From miniature veg patches to online dog training and meal kits, innovative small businesses across the UK have been adapting to the pandemic.
In February 2021, Vodafone UK announced that it was on the search for inspiring small businesses that have adapted to the challenges posed by the pandemic by boldly going online.
That search has ended and, after reviewing a wealth of entries, 10 stand-out firms are due to receive a social media marketing boost from Vodafone.
The social media marketing campaigns across Facebook and Instagram will be funded by Vodafone, giving each business exposure to a national audience. The selected businesses will also have access to expert guidance from Vodafone UK’s V-Hub advisers to support their future online plans.
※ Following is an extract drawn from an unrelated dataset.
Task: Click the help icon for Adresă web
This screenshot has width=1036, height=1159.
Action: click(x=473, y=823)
The 10 winning small businesses come from across the UK and work in a diverse array of industries and markets.
AllotMe started out as a green-fingered networking site, pairing people with spare garden space to those waiting fruitlessly for allotments. Once the pandemic made such face-to-face partnerships inadvisable for the time being, the company pivoted to a whole new product. The GrowPod is a compact planter that enables people to grow their own vegetables. The GrowPod doesn’t even need soil, as it uses hydroponics.
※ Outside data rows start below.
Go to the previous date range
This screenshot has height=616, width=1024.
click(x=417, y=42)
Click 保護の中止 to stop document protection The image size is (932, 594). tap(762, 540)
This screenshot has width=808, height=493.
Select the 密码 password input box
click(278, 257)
Like many restaurateurs and caterers, chef Danny Jack had to adapt his business swiftly as the pandemic made eating out impossible. Jack didn’t just pivot to dishes suitable for dispatch by post as meal kits, he also organised all the online assets needed to promote and sell them – the website, online store, social media competitions, email newsletters and even advertising on neighbourhood forum site Nextdoor.
Training rambunctious pet mutts remotely over the internet sounds impossible, but Essex Dog Training is doing exactly that. Depending on the subject matter, some lesson plans are backed up by videos and live consultations by video chat. It’s no shaggy dog story.
When their street food business came to a shuddering halt, Juici Jerk didn’t just turn to delivering meal kits direct to people’s homes, they used an alternative online ordering system, bypassing the hefty commissions charged by Deliveroo and UberEats so they could keep more of their hard-earned cash.
My VIP Card’s mission to encourage more people to shop at small, local businesses with its discount and loyalty card schemes has expanded from Hampshire to the rest of the UK. From launching app-based ‘cards’ to advising businesses on best practices through Zoom, My VIP Card isn’t just surviving the pandemic, it’s thriving.
Educating wee tykes about music through video chat sounds daunting, but Noise Makers makes it seem almost easy. It’s anything but effortless though, with meticulous planning and studious studio work going into the lesson plans, pre-recorded sessions and live Zoom classes.
Play Makes Sense is an online business in every sense. Not only does it sell its phonics activity cards through its website, it has an Instagram-based community to support parents and kids. And the founders have never even met face-to-face yet! They hooked up through Instagram and then cooked up their start-up entirely online, working remotely using not just Google Docs but also depending on Vodafone’s 5G network as an alternative to home broadband.
Once the pandemic put a downer on its sales through high street shops, Positive News switched purely to selling copies directly to their readers. Combined with an online crowdfunding campaign to distribute free copies to NHS staff, Positive News has actually managed to increase their sales during the pandemic.
While many of us have taken up baking to pass the time during lockdown, that hasn’t stopped Scrumbles Cake Shop from rapidly expanding its business.
It quickly graduated from its first, basic website to one with an online store. Scrumbles is now looking for new premises and to double their workforce.
WeeCook, a restaurant in Angus just outside Dundee, has not only managed to avoid laying off its staff during these tough times, but has also kept on its apprentices. It managed this notable feat by focusing on the breakout hits of its wide-ranging menu: pies. Efforts such as online cookery classes and discounts for NHS staff have led to a boom in orders, keeping the staff busy as they make, promote, pack and ship their pies all across Scotland.